▶ [Exercise instructions]:
a - In the article on GE Aviation's Ellisville plant, how many workers does the company's Batesville plant now have?
b - From the article on GE Aviation's Ellisville plant, quote word for word the passage that begins at "The plant is" and ends with "with Southern Miss.".

▶ [Extract]:
The numbers are pretty significant: a $56 million investment, 300,000 square-foot plant and 250 jobs. But the importance of GE Aviation's decision to open a manufacturing plant in Southeast Mississippi's Ellisville goes well beyond those numbers.
The plant is the second one GE Aviation is establishing in Mississippi. It opened its first one in Batesville in 2008, which now has 300 workers who make composite parts for aircraft engines. That experience likely opened the door to having this second facility.
The decision also underscores the import role universities play in economic development. The GE Aviation plant will build composite components, such as fan blades, for aircraft engines The high performance materials were developed in collaboration with the University of Southern Mississippi's School of Polymers and High Performance Materials. The company will continue to collaborate with Southern Miss.
"We're on the road, on the right path, and this is only the beginning," said Shelby Thames, who founded the university's polymer program in the 1970s and is a distinguished research professor. "It's a team effort for Southern Miss, but (polymers) were the folks that had promoted the composite concept, realizing that they would be the new material of the future." (Story)

▶ [Raw data]:
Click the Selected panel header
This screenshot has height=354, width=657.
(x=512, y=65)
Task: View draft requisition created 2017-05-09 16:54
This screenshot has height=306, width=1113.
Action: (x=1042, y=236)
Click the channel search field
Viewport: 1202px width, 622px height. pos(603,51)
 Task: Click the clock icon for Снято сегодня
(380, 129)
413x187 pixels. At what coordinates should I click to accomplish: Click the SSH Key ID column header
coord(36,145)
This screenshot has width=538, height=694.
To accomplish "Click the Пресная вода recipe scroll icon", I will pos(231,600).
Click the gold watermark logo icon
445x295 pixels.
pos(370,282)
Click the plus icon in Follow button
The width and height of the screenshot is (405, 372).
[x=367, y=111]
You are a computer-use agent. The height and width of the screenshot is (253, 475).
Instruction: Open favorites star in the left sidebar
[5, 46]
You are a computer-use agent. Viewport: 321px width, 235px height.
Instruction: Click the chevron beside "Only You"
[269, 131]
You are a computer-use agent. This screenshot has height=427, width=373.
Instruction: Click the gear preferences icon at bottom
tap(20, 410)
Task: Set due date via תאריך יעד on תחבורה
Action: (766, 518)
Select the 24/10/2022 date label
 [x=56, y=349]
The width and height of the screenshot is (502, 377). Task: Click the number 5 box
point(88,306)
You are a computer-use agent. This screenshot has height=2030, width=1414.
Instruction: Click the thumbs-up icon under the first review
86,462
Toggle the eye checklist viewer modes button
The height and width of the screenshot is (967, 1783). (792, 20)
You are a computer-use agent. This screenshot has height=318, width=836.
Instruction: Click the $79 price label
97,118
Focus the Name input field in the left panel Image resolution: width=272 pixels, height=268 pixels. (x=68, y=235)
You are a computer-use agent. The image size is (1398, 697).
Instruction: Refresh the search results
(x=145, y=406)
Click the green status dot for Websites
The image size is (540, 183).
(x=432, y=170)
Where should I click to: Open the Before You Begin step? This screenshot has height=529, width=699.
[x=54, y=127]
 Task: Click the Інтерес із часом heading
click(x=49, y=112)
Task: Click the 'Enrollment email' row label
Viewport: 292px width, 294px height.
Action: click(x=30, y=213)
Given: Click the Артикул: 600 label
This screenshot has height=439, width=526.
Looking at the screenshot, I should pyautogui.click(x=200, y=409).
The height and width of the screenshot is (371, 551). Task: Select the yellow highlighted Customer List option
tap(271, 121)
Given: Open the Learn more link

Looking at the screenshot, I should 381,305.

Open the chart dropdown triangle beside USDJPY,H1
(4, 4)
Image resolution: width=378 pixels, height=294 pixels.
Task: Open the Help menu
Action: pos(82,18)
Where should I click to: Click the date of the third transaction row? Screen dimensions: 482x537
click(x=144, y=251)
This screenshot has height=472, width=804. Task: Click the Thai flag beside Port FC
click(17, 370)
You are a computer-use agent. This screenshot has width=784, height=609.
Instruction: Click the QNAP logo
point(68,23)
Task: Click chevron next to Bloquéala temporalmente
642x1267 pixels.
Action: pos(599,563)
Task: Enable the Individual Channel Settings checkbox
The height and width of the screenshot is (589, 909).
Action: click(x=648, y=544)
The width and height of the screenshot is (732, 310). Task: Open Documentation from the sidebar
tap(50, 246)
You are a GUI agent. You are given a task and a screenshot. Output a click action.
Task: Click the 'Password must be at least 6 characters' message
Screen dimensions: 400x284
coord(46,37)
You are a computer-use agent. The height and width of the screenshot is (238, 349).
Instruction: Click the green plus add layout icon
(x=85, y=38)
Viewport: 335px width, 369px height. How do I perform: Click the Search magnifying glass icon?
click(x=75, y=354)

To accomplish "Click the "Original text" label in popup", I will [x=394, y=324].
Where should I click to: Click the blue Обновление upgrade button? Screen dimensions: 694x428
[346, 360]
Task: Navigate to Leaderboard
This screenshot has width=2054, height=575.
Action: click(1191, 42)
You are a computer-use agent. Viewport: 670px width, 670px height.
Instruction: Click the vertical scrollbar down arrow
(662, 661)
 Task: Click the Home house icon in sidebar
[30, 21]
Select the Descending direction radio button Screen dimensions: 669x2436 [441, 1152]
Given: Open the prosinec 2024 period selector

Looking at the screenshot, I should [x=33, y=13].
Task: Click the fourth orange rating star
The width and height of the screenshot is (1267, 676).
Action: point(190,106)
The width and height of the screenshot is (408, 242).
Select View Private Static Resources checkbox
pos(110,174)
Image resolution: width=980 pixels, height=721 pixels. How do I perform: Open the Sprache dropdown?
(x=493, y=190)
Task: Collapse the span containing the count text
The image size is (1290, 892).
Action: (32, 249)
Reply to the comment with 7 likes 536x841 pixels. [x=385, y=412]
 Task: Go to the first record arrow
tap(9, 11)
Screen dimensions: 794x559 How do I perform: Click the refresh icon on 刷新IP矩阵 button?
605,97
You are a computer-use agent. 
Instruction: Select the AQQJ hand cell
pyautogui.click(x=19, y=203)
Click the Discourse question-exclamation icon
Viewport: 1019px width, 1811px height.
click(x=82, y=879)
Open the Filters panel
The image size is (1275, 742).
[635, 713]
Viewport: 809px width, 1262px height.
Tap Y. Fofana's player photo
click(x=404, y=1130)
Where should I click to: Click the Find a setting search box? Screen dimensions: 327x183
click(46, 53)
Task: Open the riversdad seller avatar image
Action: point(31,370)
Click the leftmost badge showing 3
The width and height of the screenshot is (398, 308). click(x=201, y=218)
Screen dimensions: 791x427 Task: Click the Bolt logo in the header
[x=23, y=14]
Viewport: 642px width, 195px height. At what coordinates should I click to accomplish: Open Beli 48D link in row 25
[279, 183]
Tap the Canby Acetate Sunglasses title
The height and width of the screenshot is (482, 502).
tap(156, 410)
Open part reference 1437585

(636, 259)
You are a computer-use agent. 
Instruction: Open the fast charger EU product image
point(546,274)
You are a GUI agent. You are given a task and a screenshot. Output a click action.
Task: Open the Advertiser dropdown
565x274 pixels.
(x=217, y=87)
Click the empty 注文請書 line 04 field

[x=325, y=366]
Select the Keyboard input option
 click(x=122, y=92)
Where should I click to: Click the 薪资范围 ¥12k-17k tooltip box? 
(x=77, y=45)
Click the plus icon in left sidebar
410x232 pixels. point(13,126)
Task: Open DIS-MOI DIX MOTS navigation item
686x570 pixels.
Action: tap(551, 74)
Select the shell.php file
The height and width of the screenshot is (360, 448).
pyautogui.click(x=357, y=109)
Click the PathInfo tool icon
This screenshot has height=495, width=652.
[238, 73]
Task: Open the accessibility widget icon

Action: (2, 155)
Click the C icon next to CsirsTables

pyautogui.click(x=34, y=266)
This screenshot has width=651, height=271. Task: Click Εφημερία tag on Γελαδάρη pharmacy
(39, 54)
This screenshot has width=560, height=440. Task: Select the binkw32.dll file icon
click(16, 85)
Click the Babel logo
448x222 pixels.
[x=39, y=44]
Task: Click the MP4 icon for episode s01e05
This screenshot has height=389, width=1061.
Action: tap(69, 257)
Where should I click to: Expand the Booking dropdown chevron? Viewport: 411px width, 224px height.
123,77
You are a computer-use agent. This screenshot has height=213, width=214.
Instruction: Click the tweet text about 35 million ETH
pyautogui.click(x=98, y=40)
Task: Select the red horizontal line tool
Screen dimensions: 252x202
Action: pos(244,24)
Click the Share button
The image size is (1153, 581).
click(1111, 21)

▶ [Results for each task]:
a - 300 workers

b -
The plant is the second one GE Aviation is establishing in Mississippi. It opened its first one in Batesville in 2008, which now has 300 workers who make composite parts for aircraft engines. That experience likely opened the door to having this second facility.
The decision also underscores the import role universities play in economic development. The GE Aviation plant will build composite components, such as fan blades, for aircraft engines The high performance materials were developed in collaboration with the University of Southern Mississippi's School of Polymers and High Performance Materials. The company will continue to collaborate with Southern Miss.